Meet the UCSF Nursing Faculty Working to Illuminate COVID’s Impact

COVID researchers
Pictured clockwise: Jerry John Nutor, Kristen Harknett, Glenn-Milo Santos, Van Park, Ifeyinwa Asiodu and Charlene Harrington.

 

By Milenko Martinovich and Katherine Tam/March 2021

The COVID-19 public health crisis has dramatically altered every facet of daily life, from public health and the economy to social norms and cultural traditions.

Researchers at the UCSF School of Nursing are working to illuminate the pandemic’s impacts, especially on diverse and vulnerable communities. Together, they aim to develop and implement practical solutions that improve health care, shape policy, and prepare government agencies and health care organizations to better manage future crises.

Meet some of the UCSF nursing faculty leading research in the COVID-19 arena:

Advancing Community Health Amid a Global Health Crisis

Orlando Harris, PhD, MPH, FNP, serves on the national COVID-19 Prevention Network’s expert peer review panel, established by the National Institute of Allergy and Infectious Diseases. As an expert panelist, Harris reviews federally sponsored COVID-19 vaccine efficacy trial protocols, and reports on the impact, ethics and recommendations for African American/Black communities.

In addition to advising on these federal efforts, Harris is leading a research study to examine how COVID-19 and the shelter-in-place orders have affected Black and Latino sexual minority mens’ ability to access care and COVID-19 related vaccine barriers. The pandemic has disrupted HIV treatment and prevention services for this community, and Harris aims to understand the full impact of this problem.

Kristen Harknett, PhD, is focusing her attention on the country’s 25 million service workers who have been significantly impacted by the pandemic. Many in the retail and food service industries have lost their livelihoods due to layoffs or have had their work hours dramatically reduced. Others, such as grocery store or pharmacy workers are essential, frontline workers who  risk exposure to COVID-19 each time they report to work.

“These workers are continuing to show up to work — stocking shelves, and ringing up and delivering essential food and medicine — risking exposure to a highly contagious and serious illness and facing increased workloads due to co-workers calling out sick,” Harknett said.

Harknett is studying survey data collected from almost 20,000 service workers nationwide during the pandemic to better understand the impact on these workers. Her findings are helping to inform policy discussions about workplace safety, hazard pay, and the need for universal paid sick leave.

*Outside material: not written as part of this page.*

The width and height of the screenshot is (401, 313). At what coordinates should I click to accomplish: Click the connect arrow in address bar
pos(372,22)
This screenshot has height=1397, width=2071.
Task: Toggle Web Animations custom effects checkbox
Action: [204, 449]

Jerry John Nutor, PhD, MS, RN, is working to understand how prepared health care workers are to manage the COVID-19 public health challenge in Ghana, which has witnessed skyrocketing infection rates. This is the first study in Ghana to examine providers’ concerns about preparedness during the pandemic, and is a partnership with researchers in Ghana and Kenya. The team’s findings will guide the response to COVID-19 and advise policy development in Ghana.

Nutor, along with Associate Dean Julene Johnson, PhD, are also exploring the impact that music has had on informing Ghanaians about the dangers of COVID-19. They analyzed 28 songs that contained specific themes around building awareness of COVID-19 and its impact. The study demonstrated music’s ability to successfully inform people during a public health crisis and promote positive behaviors. Johnson also mentored Chinaza Ochi, a second-year medical student, on a project that found most participants still engaged in the arts during the pandemic, although in a different capacity due to closure of community arts programs and faith-based organizations.

Van Park, PhD, MPH, and Linda Park, PhD, RN, FAAN, are examining the impact of COVID-19 on Asian Americans and Pacific Islanders’ health, including their experience with COVID-19 related discrimination, COVID-19 vaccine willingness and concerns, ability to access health care, caregiving, employment, social support, coping strategies and access to digital technology. The results of their nationwide online survey will help inform future policies, programs and additional research that can alleviate COVID-19’s effects on this community. The team is leveraging the largest multi-lingual registry of AAPI — the goal is to recruit 10,000 participants — through the CARE initiative, which was created to address the gap and reduce disparities in research participation among AAPI individuals.